A lawsuit by a court-appointed receiver and an investors committee claimed the loss was caused by the wrongful conduct of the law firms, who provided services to Stanford’s companies, and other defendants.
The Baton Rouge firm of Breazeale, Sachse & Wilson agreed Wednesday to pay more than $1.7 million to settle claims, civil court records in Dallas show. The New Orleans firm of Adams and Reese agreed to pay $1 million.
Cordell Haymon, a former director of The Stanford Trust Co. in Baton Rouge, agreed to pay $2 million in return for dismissal of all such claims against him.
The estate of deceased former Stanford Trust director Thomas L. Frazer agreed to pay a settlement of $175,000.
All of those civil suit defendants said in court documents that they did not cause investor losses and that they agreed to the settlements only to avoid further expenses tied to litigation of the 4-year-old claims.
More than 20,000 investors throughout the world lost investments in Stanford companies.
An estimated 1,000 Stanford victims, combined, live in the Baton Rouge, Lafayette and Covington areas. Estimates of their losses range to $1 billion.
Stanford, 65, is serving a 110-year term in federal prison for his 2012 conviction on charges that he fraudulently coaxed between $5.5 billion and $7 billion from his investors. He has been in federal custody since June 2009, about four months after federal authorities shut down his companies, which included an office in Baton Rouge.
“Our firm, along with several other defendants, has agreed to settlement terms with the plaintiffs in the Stanford Trust litigation,” Scott Hensgens, managing partner at Breazeale, Sachse & Wilson, said Thursday.
“Our firm stands by its defenses and positions taken in the litigation that neither it nor (law firm partner) Claude Reynaud Jr. played any part in the circumstances leading to the Stanford collapse,” Hensgens said.
“The settlement agreement does not contain any admission of liability or wrongdoing,” Hensgens added. “However, after years of protracted litigation, we felt it was in the best interest of the firm to settle this matter.”
The settlement agreement would end all claims against Reynaud for his work as an attorney but would not dismiss allegations that he failed to protect investors while serving as a director at Stanford Trust.

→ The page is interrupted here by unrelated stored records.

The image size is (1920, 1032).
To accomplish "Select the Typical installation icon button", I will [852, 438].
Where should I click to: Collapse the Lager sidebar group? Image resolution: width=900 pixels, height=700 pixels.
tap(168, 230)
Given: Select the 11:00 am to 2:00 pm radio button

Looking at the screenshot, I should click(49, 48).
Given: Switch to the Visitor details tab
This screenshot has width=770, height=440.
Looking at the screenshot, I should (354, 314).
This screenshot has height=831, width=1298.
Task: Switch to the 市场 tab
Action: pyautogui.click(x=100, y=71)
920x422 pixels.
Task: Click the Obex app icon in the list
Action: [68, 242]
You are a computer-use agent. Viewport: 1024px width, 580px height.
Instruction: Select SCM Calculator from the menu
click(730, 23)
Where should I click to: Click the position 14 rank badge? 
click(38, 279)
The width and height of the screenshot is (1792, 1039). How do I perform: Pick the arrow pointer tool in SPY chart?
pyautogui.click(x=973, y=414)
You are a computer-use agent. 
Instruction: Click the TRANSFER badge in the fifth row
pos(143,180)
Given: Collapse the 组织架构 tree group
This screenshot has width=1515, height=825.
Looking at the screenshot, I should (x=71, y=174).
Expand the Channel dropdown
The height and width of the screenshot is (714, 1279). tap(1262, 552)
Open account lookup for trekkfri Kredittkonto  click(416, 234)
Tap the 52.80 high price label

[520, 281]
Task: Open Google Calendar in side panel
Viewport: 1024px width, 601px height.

“Claude did nothing wrong,” Hensgens said.
From Nashville, Tennessee, Gif Thornton, managing partner for Adams and Reese, said, “This matter remains before the court pending its action on the proposed settlement. We do not comment on pending litigation.”
Telephone and email requests for comment late Thursday from Haymon went unanswered.
Court records show the firms and individuals who agreed to the settlement expect it to end all possible claims against them from the Stanford debacle. Otherwise, the agreement can be voided.
While Ralph Janvey — the court-appointed receiver searching for assets on behalf of Stanford victims — recommended the settlement, its terms do not become final unless they are approved by U.S. District Judge David C. Godbey in Dallas. The judge had not filed his decision Thursday night.
Also recommending approval of the settlement agreement was the court-appointed Official Stanford Investors Committee.